All that is wanted is the line with "Click the lower" and each line after it to the end of the data below, set down exactly and without pictures.
^^^^^^^^^^^^^^^^
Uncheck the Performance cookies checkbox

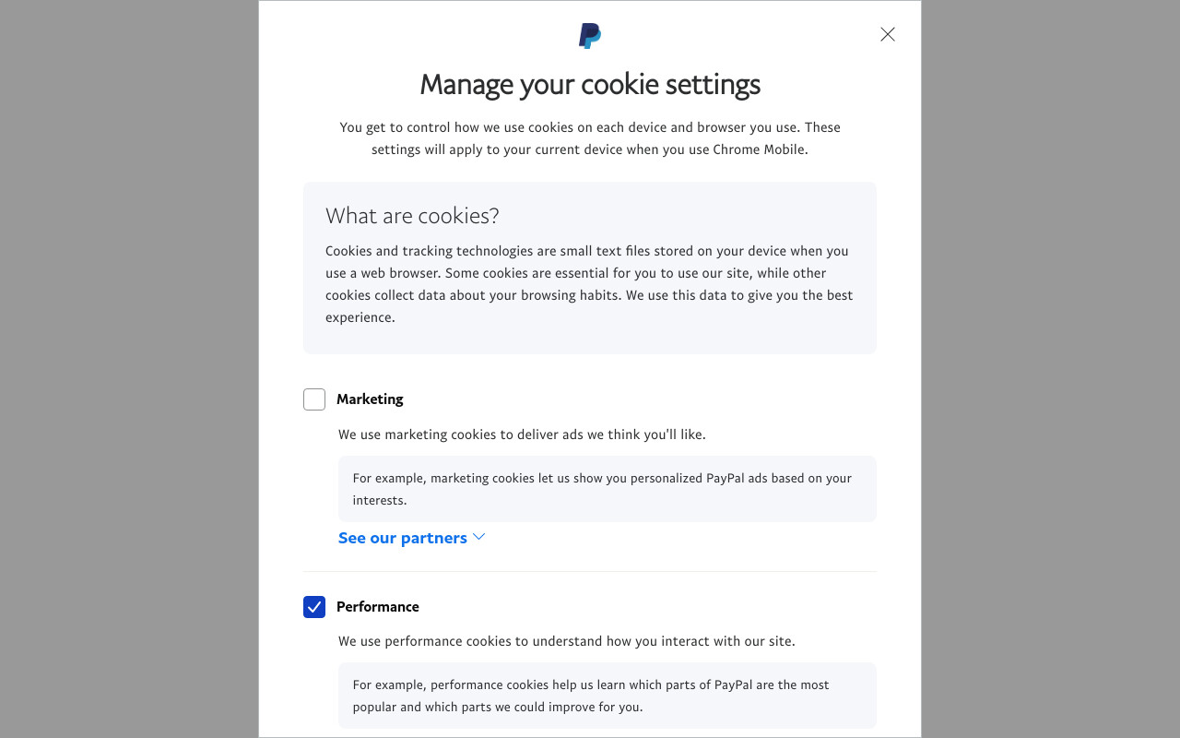tap(314, 607)
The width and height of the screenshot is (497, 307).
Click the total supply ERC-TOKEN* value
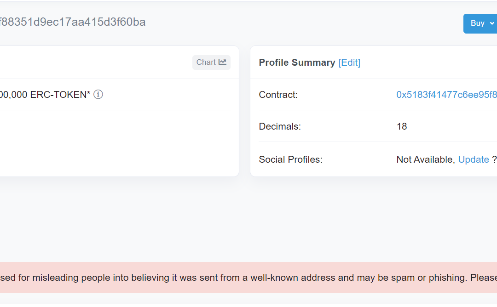coord(45,95)
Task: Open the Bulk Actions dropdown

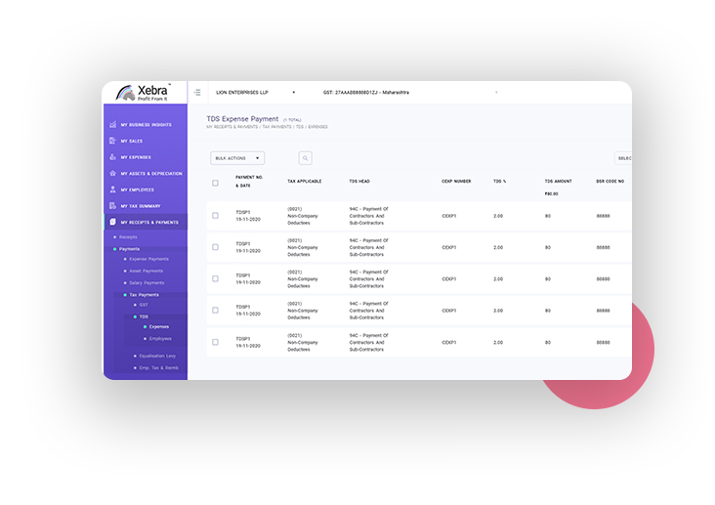Action: pos(237,158)
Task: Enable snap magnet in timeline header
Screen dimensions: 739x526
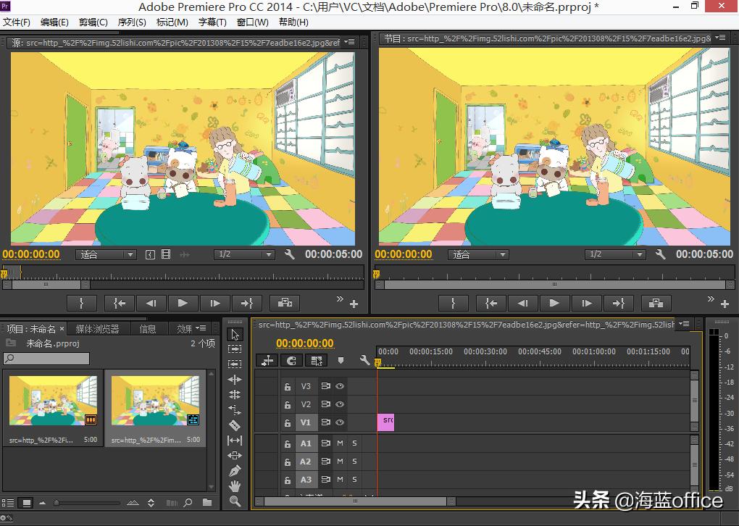Action: tap(291, 360)
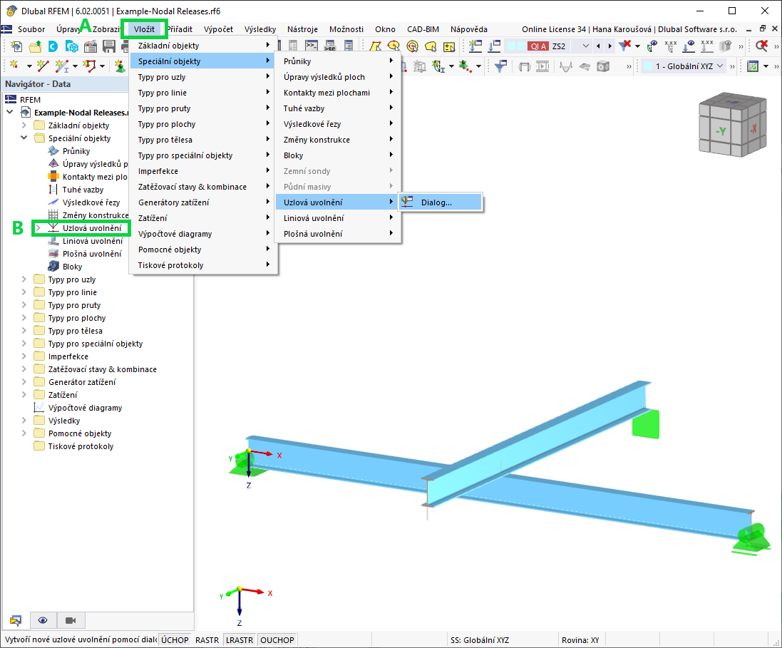Toggle ÚCHOP snapping in the status bar
The image size is (782, 648).
(174, 639)
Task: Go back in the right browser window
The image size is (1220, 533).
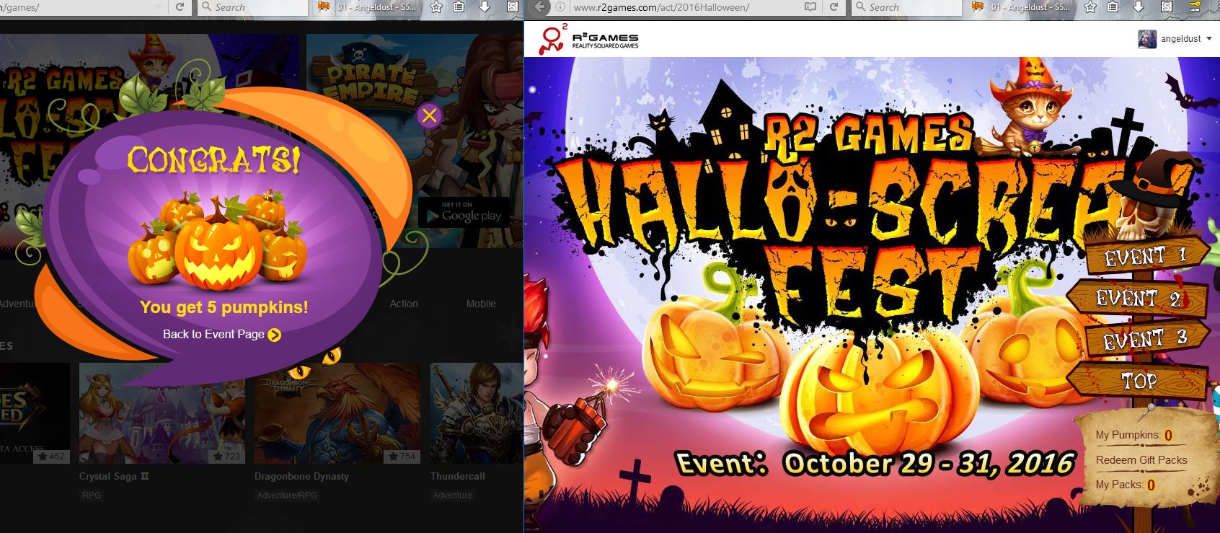Action: tap(538, 7)
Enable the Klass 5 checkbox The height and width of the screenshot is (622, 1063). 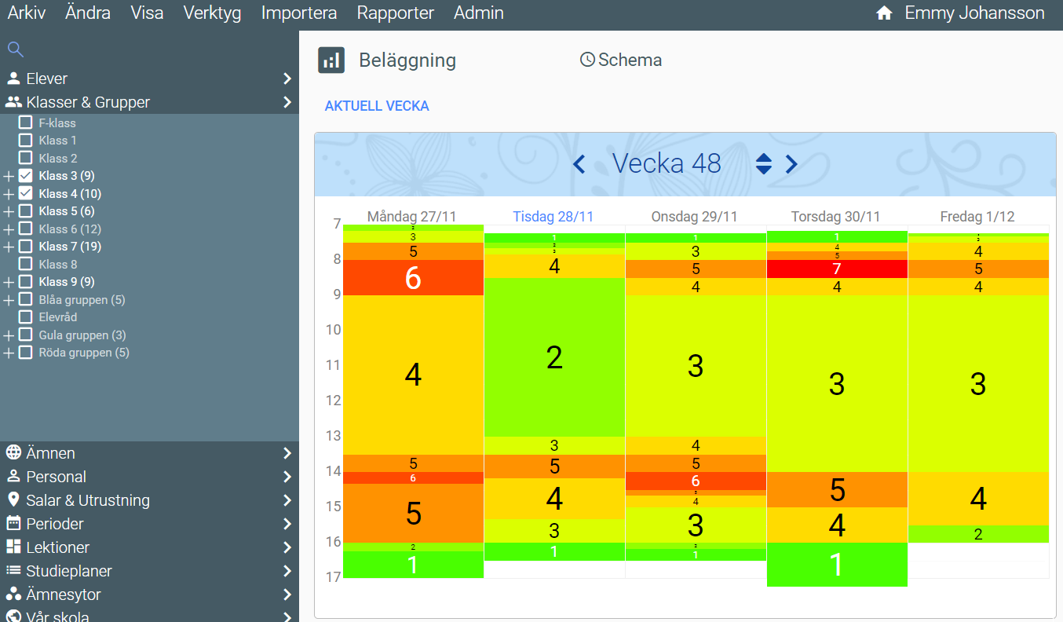[25, 211]
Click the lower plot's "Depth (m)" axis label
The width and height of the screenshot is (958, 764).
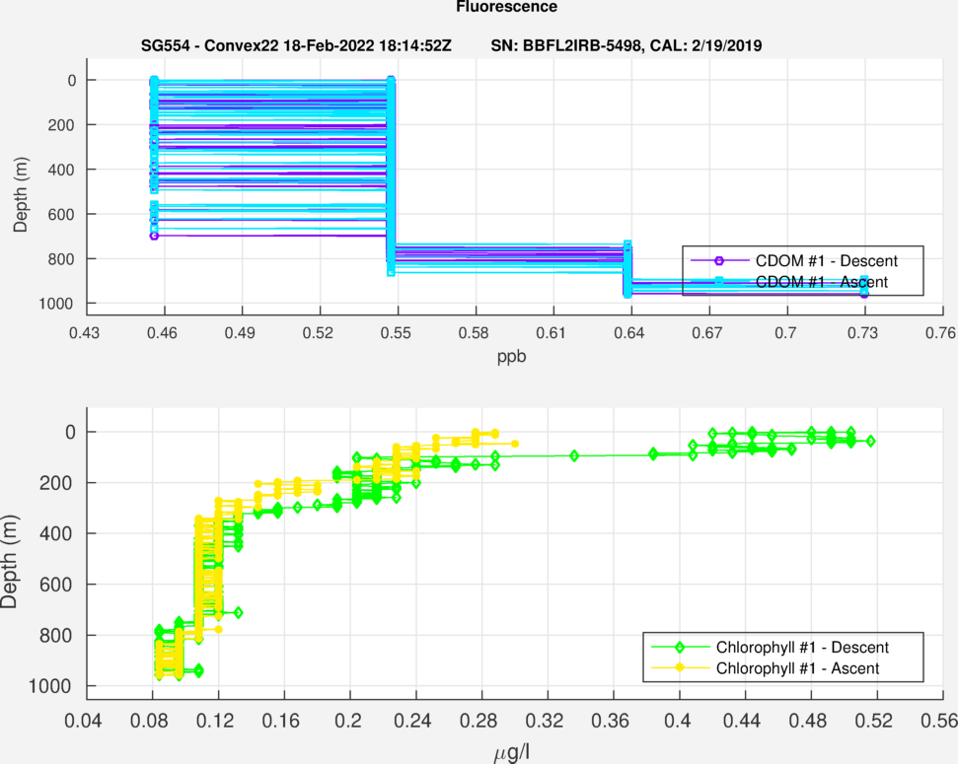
^^^^^^^^^^^^^^^^
◆ **THE ANSWER**:
Click the lower plot's "Depth (m)" axis label
The width and height of the screenshot is (958, 764).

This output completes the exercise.